Denn seit das Grübelmonster einen Namen hat, lässt es sich bändigen: Rumination - das bedeutet wiederkäuen. Was Kühen bei der Verdauung hilft, kann dem Menschen schaden, weil die destruktiven Gedanken zu keiner Lösung führen.

Rumination kennt viele Auslöser:

  • Situationen im Job: Wenn das Kopfkarussel nachts endlos dreht, ohne eine Lösung für das Problem am Arbeitsplatz zu finden.
  • Soziale Situationen: Am Tag nach der Party 1000 mal an den Moment zurückdenken, wo man einen Witz erzählt hat aber niemand lachte und nun überzeugt ist, dass die anderen einen nachhaltig doof finden. 
  • Dinge, die in der Zukunft liegen: Destruktive Gedanken zum Match am Wochenende, den man auf keinen Fall verlieren darf - vor dem inneren Auge aber nur sieht, was alles schiefgehen wird.
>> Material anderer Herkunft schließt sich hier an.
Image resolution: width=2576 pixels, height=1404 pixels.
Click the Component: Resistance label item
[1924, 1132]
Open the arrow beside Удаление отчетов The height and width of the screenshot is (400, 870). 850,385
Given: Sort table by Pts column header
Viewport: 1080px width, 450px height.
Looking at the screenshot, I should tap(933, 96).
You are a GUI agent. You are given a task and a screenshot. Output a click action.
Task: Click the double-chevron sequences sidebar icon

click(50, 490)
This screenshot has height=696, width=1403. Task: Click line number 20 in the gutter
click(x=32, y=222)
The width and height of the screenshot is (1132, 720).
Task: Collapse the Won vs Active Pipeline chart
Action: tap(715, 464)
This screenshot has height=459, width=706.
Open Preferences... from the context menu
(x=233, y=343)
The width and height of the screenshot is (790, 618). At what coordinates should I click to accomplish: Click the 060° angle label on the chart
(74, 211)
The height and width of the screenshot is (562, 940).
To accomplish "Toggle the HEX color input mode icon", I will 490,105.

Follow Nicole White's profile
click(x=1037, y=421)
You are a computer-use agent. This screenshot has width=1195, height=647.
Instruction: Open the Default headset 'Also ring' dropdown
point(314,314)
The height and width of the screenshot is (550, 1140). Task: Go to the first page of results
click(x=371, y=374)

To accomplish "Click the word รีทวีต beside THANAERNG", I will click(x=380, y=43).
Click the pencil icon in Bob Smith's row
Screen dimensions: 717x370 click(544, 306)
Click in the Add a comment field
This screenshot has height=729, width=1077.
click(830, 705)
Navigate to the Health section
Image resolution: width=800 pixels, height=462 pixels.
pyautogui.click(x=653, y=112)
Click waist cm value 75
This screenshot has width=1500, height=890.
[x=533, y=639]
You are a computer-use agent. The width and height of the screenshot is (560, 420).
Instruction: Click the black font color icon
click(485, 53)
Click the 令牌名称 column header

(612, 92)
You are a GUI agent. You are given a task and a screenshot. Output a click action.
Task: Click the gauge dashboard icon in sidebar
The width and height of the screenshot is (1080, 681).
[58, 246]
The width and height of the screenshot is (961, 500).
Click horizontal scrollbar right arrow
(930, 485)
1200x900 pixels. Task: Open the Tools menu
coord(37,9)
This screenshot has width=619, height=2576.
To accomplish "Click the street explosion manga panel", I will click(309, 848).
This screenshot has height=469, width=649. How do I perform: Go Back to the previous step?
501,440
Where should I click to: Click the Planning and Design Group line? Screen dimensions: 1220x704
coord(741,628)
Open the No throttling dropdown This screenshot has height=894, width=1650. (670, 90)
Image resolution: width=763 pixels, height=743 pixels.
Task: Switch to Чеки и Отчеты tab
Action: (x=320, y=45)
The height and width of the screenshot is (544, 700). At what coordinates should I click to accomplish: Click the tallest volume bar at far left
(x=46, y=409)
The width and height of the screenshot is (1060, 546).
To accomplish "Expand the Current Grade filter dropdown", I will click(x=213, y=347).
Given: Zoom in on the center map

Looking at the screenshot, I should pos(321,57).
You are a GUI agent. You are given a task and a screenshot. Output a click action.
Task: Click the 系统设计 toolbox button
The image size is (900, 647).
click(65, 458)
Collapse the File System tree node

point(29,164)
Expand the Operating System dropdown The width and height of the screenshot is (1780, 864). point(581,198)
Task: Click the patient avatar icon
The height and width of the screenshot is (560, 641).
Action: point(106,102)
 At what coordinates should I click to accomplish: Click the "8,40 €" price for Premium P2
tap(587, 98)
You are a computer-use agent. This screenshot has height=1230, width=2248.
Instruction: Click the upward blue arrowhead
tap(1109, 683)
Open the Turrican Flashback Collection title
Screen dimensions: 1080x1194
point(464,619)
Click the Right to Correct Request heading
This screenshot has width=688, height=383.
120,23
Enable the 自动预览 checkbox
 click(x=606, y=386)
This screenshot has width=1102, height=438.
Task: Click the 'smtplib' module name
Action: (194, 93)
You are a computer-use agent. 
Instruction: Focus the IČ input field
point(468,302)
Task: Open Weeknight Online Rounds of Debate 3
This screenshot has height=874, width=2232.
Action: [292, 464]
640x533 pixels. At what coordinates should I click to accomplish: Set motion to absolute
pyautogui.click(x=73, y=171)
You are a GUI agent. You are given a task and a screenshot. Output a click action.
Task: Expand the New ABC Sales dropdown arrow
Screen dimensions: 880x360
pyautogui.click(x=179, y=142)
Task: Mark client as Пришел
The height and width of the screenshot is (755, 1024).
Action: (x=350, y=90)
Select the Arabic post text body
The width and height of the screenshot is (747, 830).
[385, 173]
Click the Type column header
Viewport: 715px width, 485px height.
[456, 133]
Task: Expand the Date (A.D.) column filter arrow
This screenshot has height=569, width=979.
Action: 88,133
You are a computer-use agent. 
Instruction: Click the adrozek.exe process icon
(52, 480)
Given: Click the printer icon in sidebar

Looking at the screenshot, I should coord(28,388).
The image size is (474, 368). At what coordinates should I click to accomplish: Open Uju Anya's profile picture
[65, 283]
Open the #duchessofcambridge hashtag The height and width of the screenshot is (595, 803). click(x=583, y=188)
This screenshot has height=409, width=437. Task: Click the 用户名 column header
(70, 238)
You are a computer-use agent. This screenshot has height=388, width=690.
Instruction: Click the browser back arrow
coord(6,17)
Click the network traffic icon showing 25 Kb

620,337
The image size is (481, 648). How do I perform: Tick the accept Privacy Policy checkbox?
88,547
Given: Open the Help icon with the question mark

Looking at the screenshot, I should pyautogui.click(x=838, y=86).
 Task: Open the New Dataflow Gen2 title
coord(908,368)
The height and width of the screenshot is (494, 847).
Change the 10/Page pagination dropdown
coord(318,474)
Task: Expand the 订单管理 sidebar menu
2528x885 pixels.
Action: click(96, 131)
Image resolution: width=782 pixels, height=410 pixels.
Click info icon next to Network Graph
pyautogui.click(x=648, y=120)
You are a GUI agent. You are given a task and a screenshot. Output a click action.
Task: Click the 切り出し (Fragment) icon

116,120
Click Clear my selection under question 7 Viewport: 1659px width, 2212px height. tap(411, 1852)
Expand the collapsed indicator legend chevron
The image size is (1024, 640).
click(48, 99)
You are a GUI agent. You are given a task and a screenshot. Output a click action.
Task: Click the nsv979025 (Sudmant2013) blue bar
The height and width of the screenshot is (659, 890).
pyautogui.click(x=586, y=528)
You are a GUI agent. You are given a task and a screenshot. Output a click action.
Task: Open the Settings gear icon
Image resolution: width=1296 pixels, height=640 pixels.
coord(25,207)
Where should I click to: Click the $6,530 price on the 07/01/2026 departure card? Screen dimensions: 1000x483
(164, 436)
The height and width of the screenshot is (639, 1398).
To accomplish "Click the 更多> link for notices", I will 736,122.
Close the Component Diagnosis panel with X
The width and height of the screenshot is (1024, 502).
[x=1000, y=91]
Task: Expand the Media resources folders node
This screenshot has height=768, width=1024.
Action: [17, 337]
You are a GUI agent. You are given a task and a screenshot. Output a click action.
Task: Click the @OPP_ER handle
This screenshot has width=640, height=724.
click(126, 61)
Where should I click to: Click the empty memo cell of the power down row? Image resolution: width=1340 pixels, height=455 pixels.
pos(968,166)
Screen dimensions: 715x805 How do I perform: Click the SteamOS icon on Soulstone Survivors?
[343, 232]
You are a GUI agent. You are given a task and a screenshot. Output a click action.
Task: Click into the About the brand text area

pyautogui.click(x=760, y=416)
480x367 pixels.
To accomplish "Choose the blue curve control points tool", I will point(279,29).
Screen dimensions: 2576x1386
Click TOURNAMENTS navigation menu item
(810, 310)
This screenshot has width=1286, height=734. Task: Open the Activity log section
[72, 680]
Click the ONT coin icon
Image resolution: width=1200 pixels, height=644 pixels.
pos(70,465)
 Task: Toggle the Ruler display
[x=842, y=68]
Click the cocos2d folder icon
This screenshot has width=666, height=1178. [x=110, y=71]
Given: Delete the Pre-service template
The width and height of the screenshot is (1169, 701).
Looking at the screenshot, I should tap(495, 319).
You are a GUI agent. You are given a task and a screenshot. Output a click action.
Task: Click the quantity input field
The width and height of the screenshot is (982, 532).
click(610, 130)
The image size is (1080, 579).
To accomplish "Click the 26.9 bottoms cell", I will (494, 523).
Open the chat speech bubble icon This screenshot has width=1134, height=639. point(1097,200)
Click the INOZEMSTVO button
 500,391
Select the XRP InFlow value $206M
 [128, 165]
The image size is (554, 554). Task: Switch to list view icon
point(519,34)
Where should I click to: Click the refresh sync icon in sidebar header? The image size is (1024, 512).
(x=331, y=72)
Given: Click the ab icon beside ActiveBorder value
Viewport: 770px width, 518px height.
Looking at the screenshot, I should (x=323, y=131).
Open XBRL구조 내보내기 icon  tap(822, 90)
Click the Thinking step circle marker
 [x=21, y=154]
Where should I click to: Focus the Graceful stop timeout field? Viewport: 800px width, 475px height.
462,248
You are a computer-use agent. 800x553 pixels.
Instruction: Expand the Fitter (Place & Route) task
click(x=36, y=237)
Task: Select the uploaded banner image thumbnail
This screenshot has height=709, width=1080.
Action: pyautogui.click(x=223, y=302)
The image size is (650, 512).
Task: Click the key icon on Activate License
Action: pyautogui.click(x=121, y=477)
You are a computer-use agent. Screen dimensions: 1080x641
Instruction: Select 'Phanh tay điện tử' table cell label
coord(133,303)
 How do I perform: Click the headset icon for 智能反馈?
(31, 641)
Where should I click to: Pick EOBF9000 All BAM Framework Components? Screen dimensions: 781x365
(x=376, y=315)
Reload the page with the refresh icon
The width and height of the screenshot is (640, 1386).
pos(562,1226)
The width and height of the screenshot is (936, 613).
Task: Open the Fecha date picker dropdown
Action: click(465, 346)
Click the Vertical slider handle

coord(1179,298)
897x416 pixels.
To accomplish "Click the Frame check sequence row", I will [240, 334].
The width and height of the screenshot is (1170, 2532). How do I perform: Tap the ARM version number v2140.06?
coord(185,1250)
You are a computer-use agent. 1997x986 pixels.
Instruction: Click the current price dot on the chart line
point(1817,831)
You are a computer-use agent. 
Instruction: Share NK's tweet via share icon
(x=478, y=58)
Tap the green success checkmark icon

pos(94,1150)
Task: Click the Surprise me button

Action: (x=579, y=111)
Input zeigt, was gegen das Grübeln hilft. Zu hören in dieser Folge:

  • Kabarettistin und Autorin Patti Basler: Sie grübelt gut gerne und schöpft daraus Ideen für die Bühne: «Grübeln ist mein Beruf!» Wer das Grübelmonster durch ihre Brille sieht, erkennt seine Schwächen.
  • Karina Wahl ist Psychologin und lehrt und forscht an der Uni Basel, unter anderem zum Thema Rumination. Sie hilft, das Grübeln besser zu verstehen und zeigt, was wir dagegen tun können: «Ein Grübel-Tagebuch zu führen, kann helfen.»